Sorry Hollywood, I know you’ve had a rough year with the loss of Heath Ledger, Isaac Hayes, Bernie Mac and most recently, Paul Newman. But seriously, let’s end method acting. Bite the bullet and quit. I apologize to any readers who enjoy literary techniques as I have to refrain from metaphors that could cause harm for the remainder of this blog. Cool Hand Luke himself and Ledger were known for being method actors, and my apologies if it’s too soon to write this rant. Still, I’ve lost all my patience for method acting. Every time I hear someone talk about the method in an interview or at a coffee shop, I feel the need to ingest a healthy dose of jalepenos and napalm.

For those who aren’t aware of method acting, I’ll give you a highly biased rundown. Method acting, in short, is the becoming of a character. Until the turn of the century, acting was just that, acting. Performers pretended to be people they weren’t. Around 1900, a rich and very bored Russian named Constantin Stanislavski began to explore how to actually become different people on stage rather than impersonate characters. He would spend hours developing the perfect walk, the most unique and consistent lisp or the most minute way of tipping his hat. His techniques changed the face of acting by making it more real.

Towards the end of that paragraph, I got nice. I apologize. It won’t happen again.

The mere thought of spending hours “becoming a character” bothers me to no end. Snap out of it! You cannot be something other than yourself. The whole notion of “being” rather than pretending contradicts everything I was taught on Sesame Street. And I’ll be damned if you tell me that Big Bird and the Count were wrong. Even Cookie Monster, yes Cookie Monster was right. My next blog will be about how they stained his blue fur with red tape. I shouldn’t have brought it up, but ugh!

Anyway –

As marketing professionals, writers and designers, our job is very much like an actor’s. We search for the core of the products we sell. We find that one key element that makes them unique and interesting. Once we’ve harnessed that sense of brand differentiation, often called the unique selling point (USP), we start to find the emotional needs of our target audience and how our product satisfies those needs.

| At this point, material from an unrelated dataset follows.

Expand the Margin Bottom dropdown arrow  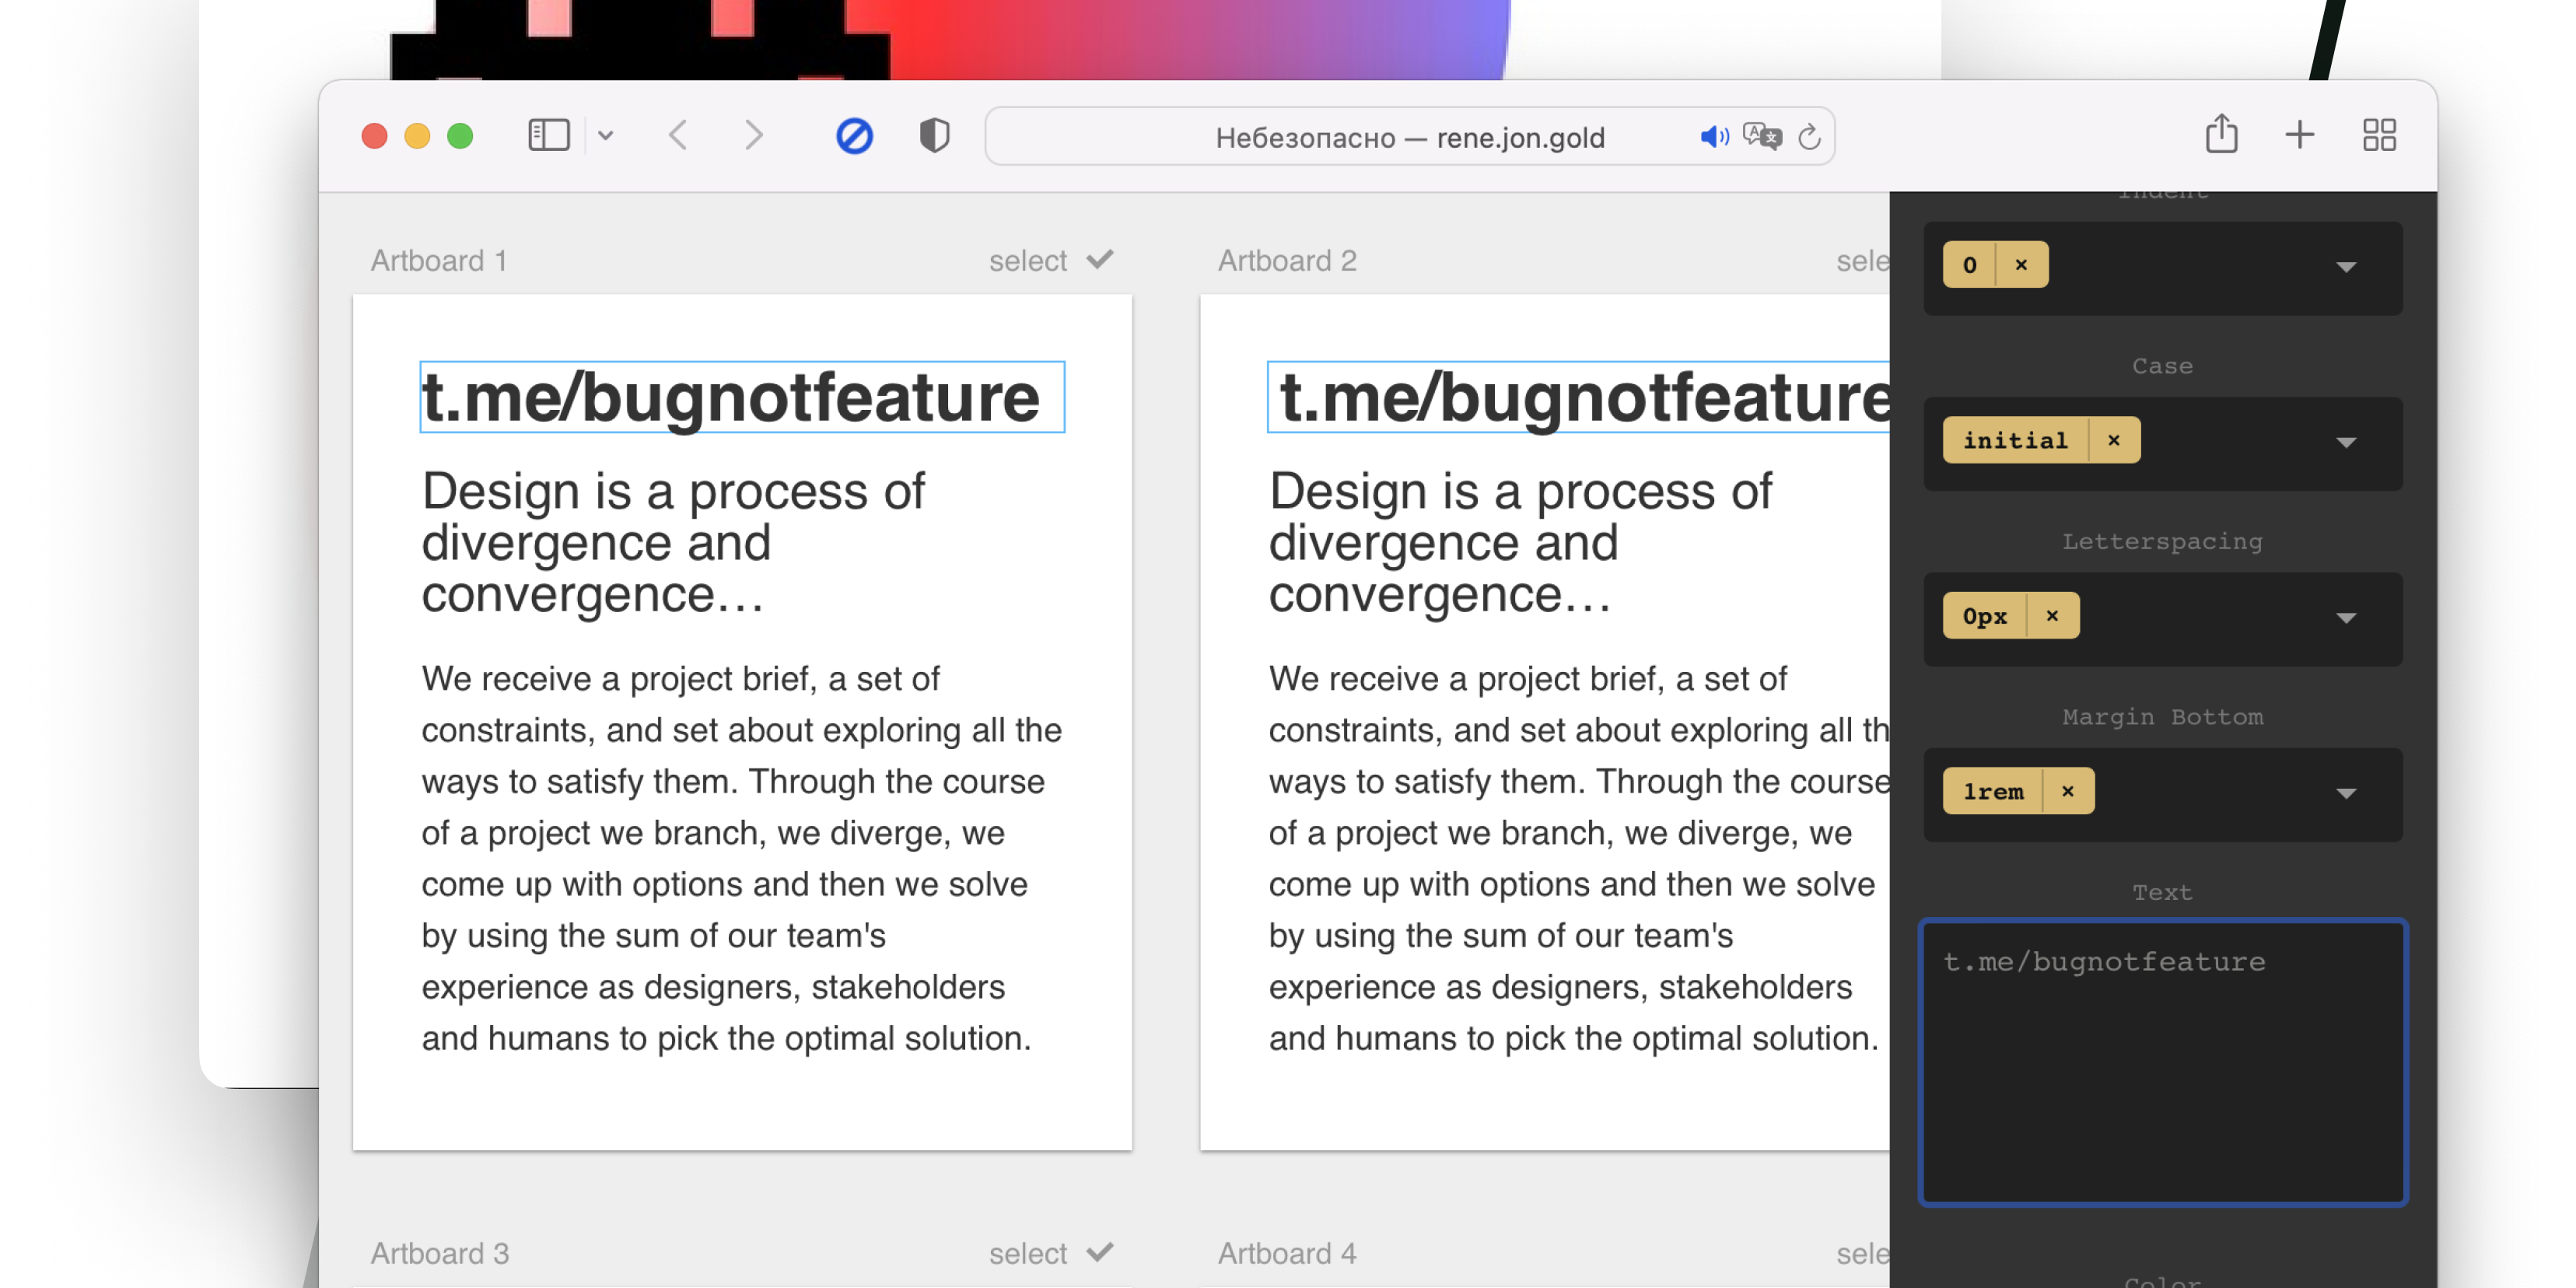pos(2346,793)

I don’t need to soil myself to sell diapers!

And it’s not like commercials can’t pull at emotions. Every Christmas, EVERY Christmas, my mother cries at one Hallmark commercial. At least one Superbowl commercial makes me laugh. Creatives are human too, with needs that products fill.

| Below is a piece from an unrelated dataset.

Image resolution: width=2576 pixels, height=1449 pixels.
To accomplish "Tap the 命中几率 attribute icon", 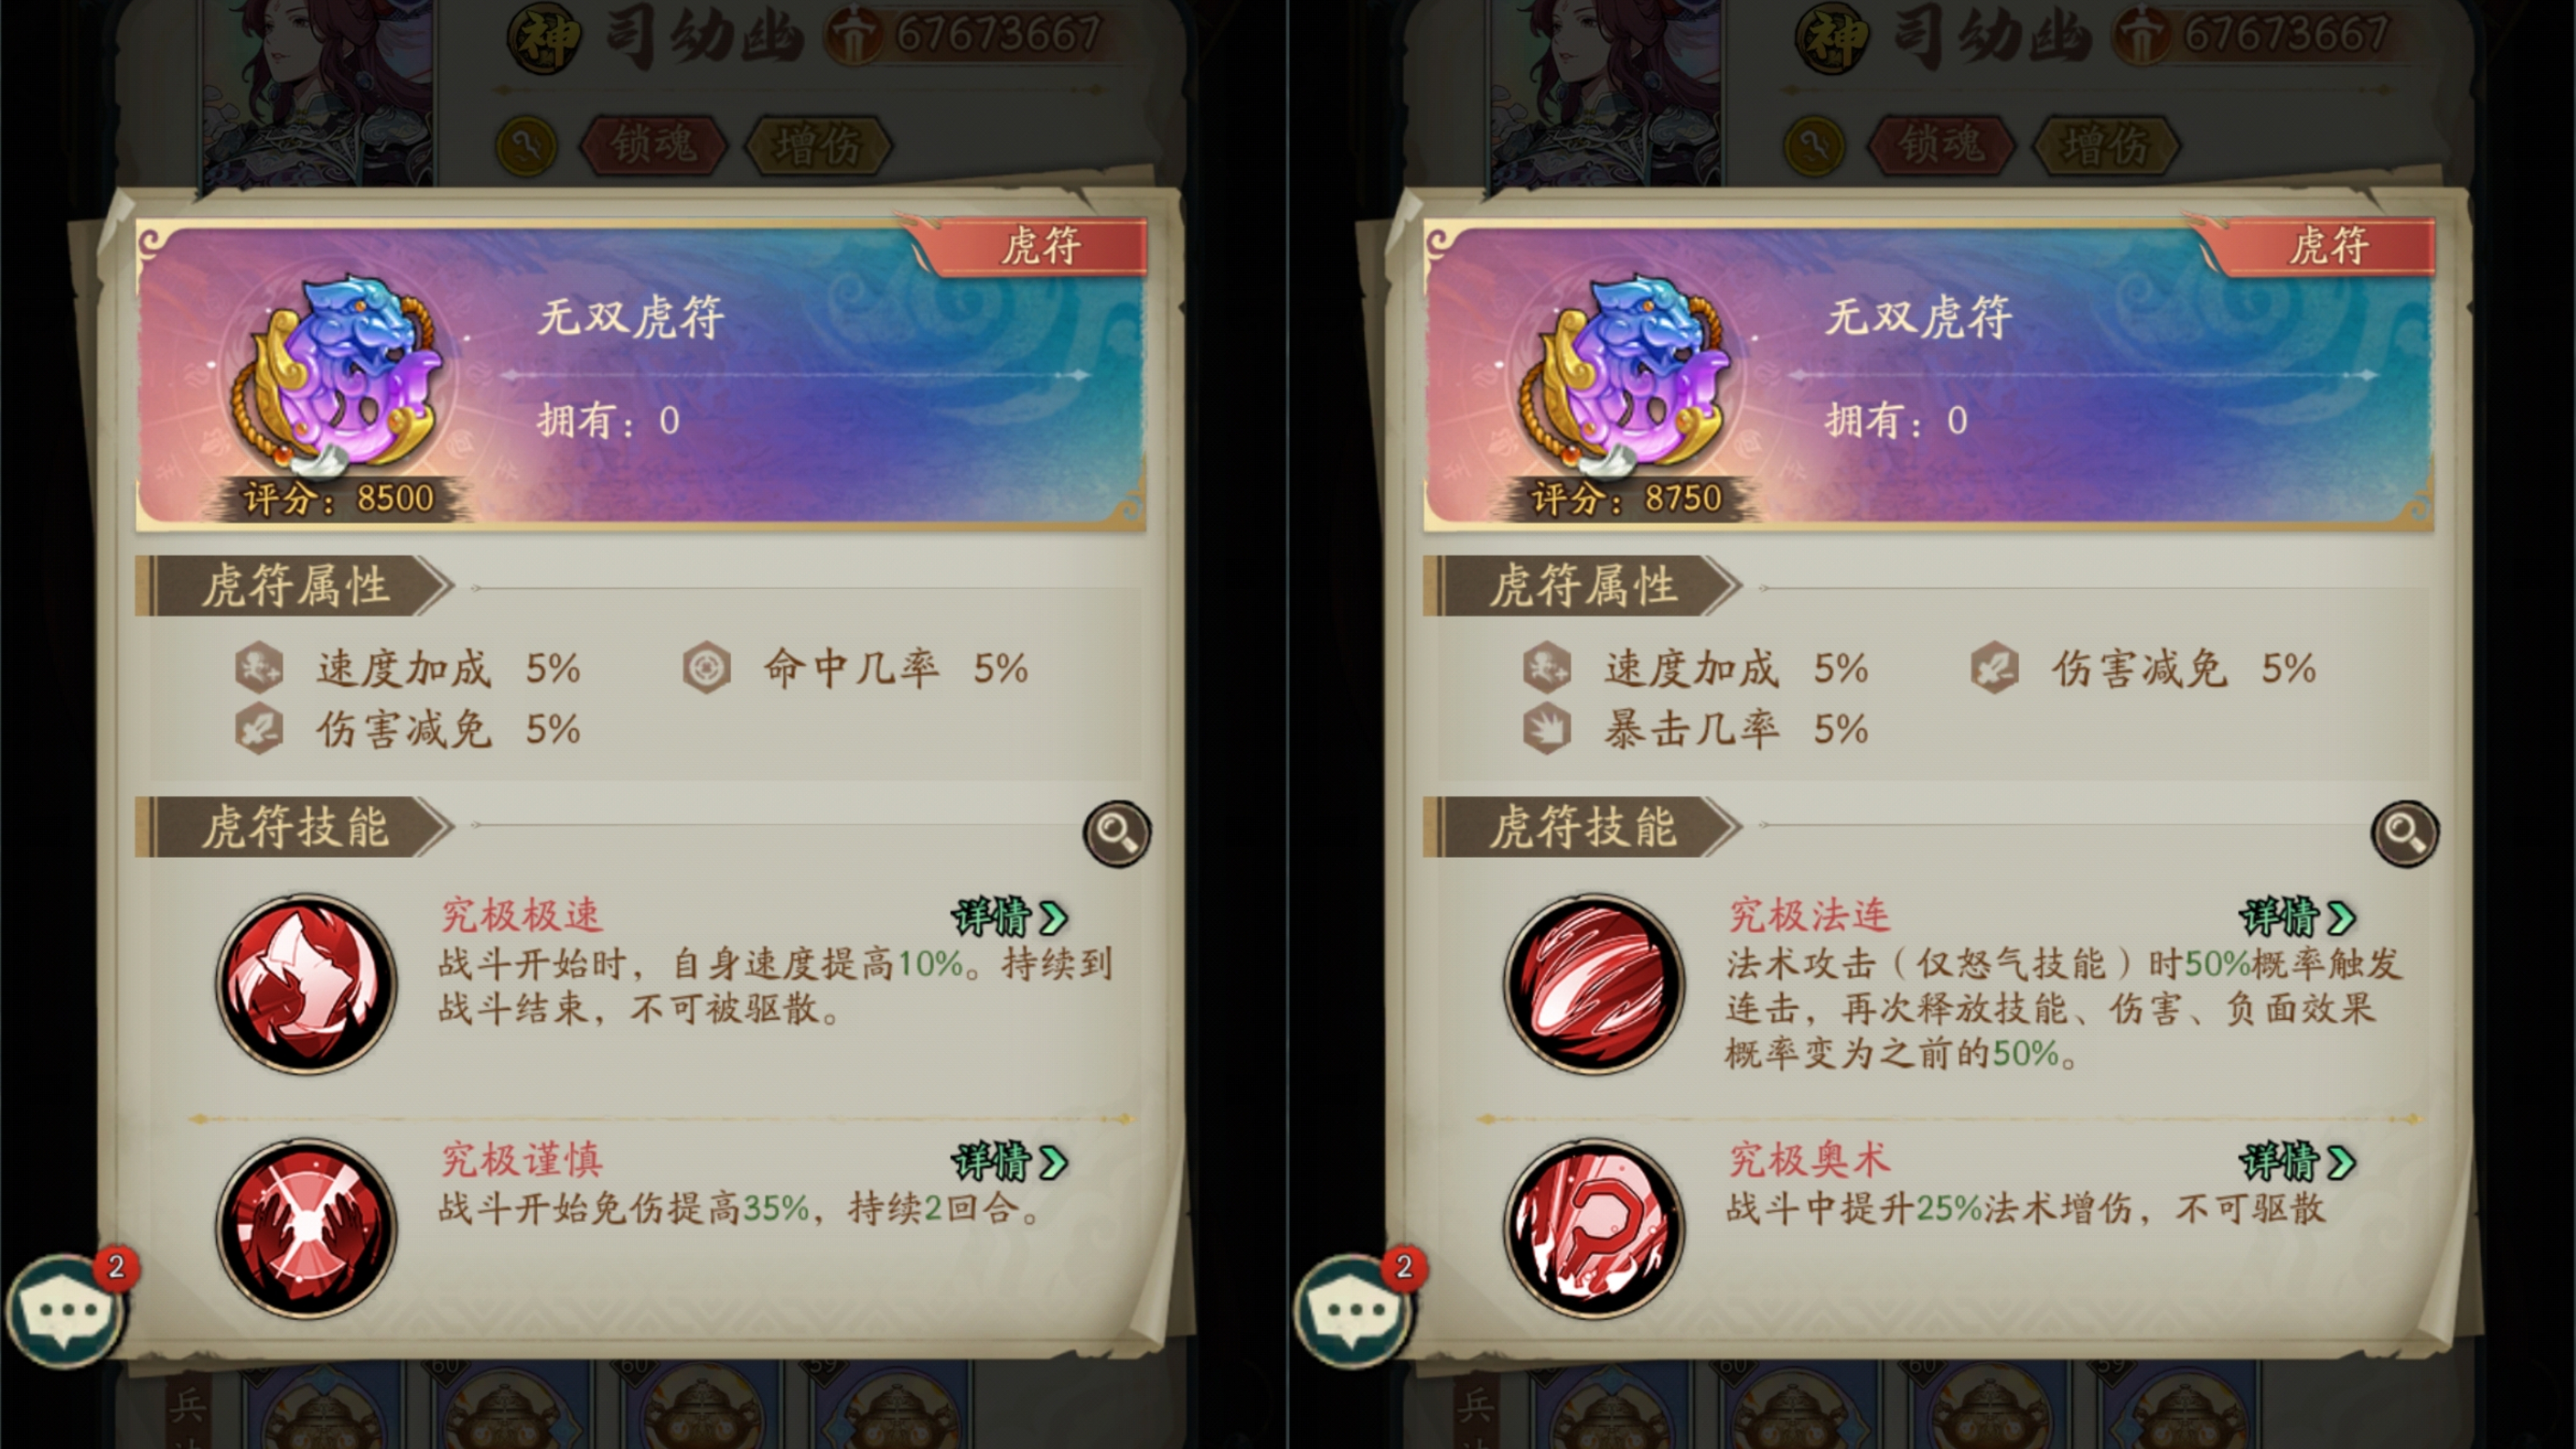I will coord(706,668).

“But I don’t need things to make me happy”,says the thrift store trend-follower as she takes a sip from her Starbucks coffee. That sense of elitism drives me bonkers to the point where I will actually publish the word bonkers.

Can you even fathom what it would look like if our staff had to zip up each other in wedding dresses to express “how the perfect dress makes you feel?” Though hilarious and YouTube worthy, it’s utterly insane.

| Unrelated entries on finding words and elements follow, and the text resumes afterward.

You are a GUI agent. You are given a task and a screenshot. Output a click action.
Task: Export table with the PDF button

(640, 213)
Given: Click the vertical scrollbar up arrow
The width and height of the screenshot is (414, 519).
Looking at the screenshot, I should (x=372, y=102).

So how do marketing creatives transcend the pretentious artist’s way of believability?

We use “as ifs”, a sensible acting technique used to replicate the feeling connected with an event. All creatives do this implicitly, consciously or subconsciously.

Dirty diapers? I’ve sat in a wet puddle before and I know how irritating that is. More accurately to the target, I know that an accident can be embarrassing to everyone involved. Just the other week I put on a freshly pressed outfit only to spill coffee on it within minutes of being at the office.

I don’t need to “become a bride” to know the importance of finding the right dress. I understand how an outfit makes an occasion. Wearing the perfect suit to an interview gives me the confident feeling “as if” this interview is my special day.

So why do we “cheat”, as many method actors would call it? Frankly, because we don’t have a seven-figure contract to develop each ad. Or, because we like to get paid rather than skip out of a shift at our temp job only to blow an audition because we spent three hours “preparing” for a 30-second monologue.

If you think I’m whining. Stop. I just get so flabbergasted when our industry gets assaulted for not creating anything worth watching or noticing twice. Warhol was a genius for seeing labels as art. I hope others can see that as well. Next time you are presented with an ad that makes you stop (and many won’t because they’re awful), examine it. Put aside your natural defenses against advertising and see what its creators see in it- an understanding of how products change us and fill us with esteem far beyond the product itself.